I do not wear the headscarf as a result of fear of God. I am no more feeling a belongingness of a specific frame of religion. I still feed my soul from the foundation and wisdom of Islam, but my soul stepped over beyond the all religions which also include them, not exclude. Although, I still wear it because I like the philosophy and meaning of it. She is confused and thinking to not wear it anymore, because she is tired of discriminations. I feel her pain. We thought together, why this is happening after all those struggles. And, we realized that when the secular system forced us to open our headscarves and be a different person than what we believe and want, made us to practice this choice very hard. After the scarf ban become weaker, we just realized how were are tired psychologically and exhausted. That’s why she started to think this decision when we almost reach our freedom in public. The ironic part is that she might have similar problem in the future because of her new decision based on the new Turkish political atmosphere. Half of our lives passed just to explain our reasons for why we are wearing this headscarves and how we have problems to continue our educational lives in public schools and experiencing insults in the society. Unfortunately and probably, the rest of her life might have to pass just to explain why she decided to not wear it. Thinking about his made we laugh sourly.

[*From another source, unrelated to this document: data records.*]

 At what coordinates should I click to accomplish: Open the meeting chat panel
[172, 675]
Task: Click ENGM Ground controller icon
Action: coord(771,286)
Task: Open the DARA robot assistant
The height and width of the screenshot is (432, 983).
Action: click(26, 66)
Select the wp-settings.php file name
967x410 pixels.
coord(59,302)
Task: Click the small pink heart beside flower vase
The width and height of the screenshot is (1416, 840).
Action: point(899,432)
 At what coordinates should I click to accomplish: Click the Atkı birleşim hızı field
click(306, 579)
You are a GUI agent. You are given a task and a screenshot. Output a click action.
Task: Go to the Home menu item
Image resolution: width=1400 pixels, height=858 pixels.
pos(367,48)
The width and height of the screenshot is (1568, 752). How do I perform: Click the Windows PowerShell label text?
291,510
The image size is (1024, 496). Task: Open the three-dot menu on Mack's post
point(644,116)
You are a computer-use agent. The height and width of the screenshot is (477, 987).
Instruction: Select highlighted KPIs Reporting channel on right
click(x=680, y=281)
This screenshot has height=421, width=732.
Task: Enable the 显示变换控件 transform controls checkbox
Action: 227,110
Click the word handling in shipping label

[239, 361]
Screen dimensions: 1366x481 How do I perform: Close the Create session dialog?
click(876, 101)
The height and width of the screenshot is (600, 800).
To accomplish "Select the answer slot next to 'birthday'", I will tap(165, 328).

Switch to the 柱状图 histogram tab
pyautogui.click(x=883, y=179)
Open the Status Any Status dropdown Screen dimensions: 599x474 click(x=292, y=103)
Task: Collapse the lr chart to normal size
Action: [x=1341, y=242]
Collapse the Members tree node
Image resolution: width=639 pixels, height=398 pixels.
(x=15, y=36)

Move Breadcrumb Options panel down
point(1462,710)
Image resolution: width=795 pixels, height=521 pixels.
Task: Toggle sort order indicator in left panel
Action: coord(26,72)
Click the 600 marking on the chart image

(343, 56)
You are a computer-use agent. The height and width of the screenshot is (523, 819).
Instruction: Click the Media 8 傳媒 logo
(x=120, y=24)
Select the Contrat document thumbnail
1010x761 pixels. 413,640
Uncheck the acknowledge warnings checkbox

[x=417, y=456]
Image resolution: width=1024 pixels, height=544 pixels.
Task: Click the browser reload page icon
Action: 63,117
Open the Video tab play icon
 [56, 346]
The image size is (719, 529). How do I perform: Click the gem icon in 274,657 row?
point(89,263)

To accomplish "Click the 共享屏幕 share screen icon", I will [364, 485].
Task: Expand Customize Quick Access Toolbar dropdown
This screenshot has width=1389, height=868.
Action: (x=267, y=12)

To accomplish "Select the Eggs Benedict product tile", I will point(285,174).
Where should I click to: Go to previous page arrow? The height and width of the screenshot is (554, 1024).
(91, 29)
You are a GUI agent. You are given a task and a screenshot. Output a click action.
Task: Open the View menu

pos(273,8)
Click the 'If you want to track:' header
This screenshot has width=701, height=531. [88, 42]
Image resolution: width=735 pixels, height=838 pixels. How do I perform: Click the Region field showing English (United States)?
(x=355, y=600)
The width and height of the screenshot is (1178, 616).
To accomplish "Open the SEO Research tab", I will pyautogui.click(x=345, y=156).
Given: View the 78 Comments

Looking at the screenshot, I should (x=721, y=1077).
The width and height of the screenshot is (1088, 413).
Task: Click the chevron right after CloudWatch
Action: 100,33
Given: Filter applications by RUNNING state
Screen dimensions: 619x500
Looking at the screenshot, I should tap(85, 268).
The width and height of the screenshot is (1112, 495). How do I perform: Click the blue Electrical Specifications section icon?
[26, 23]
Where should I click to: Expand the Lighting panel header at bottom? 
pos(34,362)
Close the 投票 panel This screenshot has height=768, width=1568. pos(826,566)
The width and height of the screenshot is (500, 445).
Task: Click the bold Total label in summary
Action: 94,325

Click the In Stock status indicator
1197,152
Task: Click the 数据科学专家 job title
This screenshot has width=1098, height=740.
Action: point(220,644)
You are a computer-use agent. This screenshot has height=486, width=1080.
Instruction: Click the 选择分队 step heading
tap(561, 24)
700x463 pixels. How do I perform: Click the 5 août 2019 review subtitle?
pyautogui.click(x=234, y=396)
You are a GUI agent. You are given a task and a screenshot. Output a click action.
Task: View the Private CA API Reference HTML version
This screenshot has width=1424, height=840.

I still want to keep my headscarf in my life, because by this practice I can eliminate most of the discriminative external appearance obsessed people from my life. Headscarf is like a litmus paper for people in my life. Yes, the results can be so sad for me sometimes and make me crass to some invisible Berlin Walls, but I still like many of its functions. I am trying to be myself and head is scarf one part of this. Who can tear down his or her invisible Berlin Walls, they can reach my mind and soul and can gain a real friend. Only with these people, we can share our intellectual worlds with each other. And, who can crash this litmus head scarf; he or she can stay away from my life. Despite the individual part, the institutional discrimination hurts more, but these sharpen my character and open many new and sometimes uneven paths which enrich me, too. Headscarf gave me some auto control ability and power to resist external control on my body. I feel really free with it and have more ability to share my privacy to share or not share it with someone. However, I do not like a stable mind. My life and realities can change, but I resist keeping my sincerity until I die. Life is a journey and all the things that we come across on its paths shape us, hopefully toward to a better character. I wish this for my close friend X, too. What we have gained from the harshness of the society is their loss and we will use this wisdom to make our world a better place at least for some people.